Has anyone heard or had any experience with this sub enclosure? If so what are your thoughts?

JL Audio HO112RG-W3v3 Subwoofer systems

I have a 2002 Nissan Pathfinder in desperate need of a sub. Right now I've got Polk MMC6500 components in the front and Polk MM651 coaxials in the rear all powered by an Alpine PDX 4.100. I have ZERO experience building sub boxes (and the necessary equipment) and am looking for an awesome prefabricated sub enclosure. I want a sub that is at home playing classic rock but can also slam when Young Jeezy comes on. I guess that would put me in the "SQL" category. I've heard great things about JL subs in terms of being middlemen between the SQ and SPL sub categories. Additionally, the 3v3 is within my price limit, and I feel that the ported enclosure will give me the extra kick I'm looking for (this is all theoretical at this point of course). I don't need obnoxious levels of bass that turn my vehicle into a rattling piece of sheet metal, but I do want to feel like there is a very significant "OOOMPH" when I'm cruising down Lake Shore Drive.

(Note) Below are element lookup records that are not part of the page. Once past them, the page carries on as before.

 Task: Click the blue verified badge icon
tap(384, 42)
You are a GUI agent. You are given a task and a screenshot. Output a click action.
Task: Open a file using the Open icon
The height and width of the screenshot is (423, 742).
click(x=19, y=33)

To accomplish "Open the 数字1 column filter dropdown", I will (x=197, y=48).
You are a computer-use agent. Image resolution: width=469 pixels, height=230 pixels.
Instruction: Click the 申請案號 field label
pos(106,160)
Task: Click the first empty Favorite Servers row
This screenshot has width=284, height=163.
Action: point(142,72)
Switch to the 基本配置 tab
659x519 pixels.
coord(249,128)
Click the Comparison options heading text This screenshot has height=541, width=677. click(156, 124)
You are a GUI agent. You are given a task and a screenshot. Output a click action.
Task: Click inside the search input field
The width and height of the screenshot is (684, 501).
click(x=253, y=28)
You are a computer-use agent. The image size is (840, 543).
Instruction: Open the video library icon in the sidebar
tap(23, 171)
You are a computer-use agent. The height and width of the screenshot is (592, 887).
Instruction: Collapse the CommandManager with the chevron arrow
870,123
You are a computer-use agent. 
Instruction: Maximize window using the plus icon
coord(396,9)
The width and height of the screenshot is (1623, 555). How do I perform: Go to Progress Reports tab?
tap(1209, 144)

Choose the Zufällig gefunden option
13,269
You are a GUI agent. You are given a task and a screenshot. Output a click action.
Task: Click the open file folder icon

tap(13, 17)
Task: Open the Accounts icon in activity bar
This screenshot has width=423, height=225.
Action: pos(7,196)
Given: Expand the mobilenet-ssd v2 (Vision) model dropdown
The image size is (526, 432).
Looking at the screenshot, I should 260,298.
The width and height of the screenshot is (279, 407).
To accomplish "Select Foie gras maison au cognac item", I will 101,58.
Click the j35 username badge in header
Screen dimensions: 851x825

Any thoughts on this sub enclosure for my needs? Any other suggestions? 

Thanks for your help,
Erik


----------



## sirsaechao (Jan 25, 2010)

I haven't heard the W3 in the HO box but I have heard the W7 in a HO box...pretty badass IMO if you want loud.


----------



## MTopper (Nov 4, 2009)

i had a JL 12w3v3 in a prefab ported box with the JL 500/1to power it and it just pounded the heck out of my blazer...


----------



## SpecV (Mar 26, 2009)

For the price you will probably pay you can get a decent one made to specs for any sub you want at a local shop probably. I have seen these boxes sell for 2-3 hundred on eGay. This way spend more on the sub, maybe like a w6 or look at Sundown, their new SA-8's are going to be phenominal


----------



## batman6 (Feb 11, 2010)

yeah 12w3 would look funny in a ho box. The w7 sealed boxes are nice maybe you can use that instead.


----------



## Turbo_CitrusEs (Feb 8, 2010)

The price on that setup(sub/box) is actually not as expensive as one would think. The sub with the h.o. box is $389.95 plus shipping. It can be purchased directly through JL via their online store. Here is the direct link.
JL Audio Mobile - HO112RG-W3v3


----------



## ikoolguy (Oct 23, 2009)

i love how those HO boxes are built, but sure isn't worth the money IMO


----------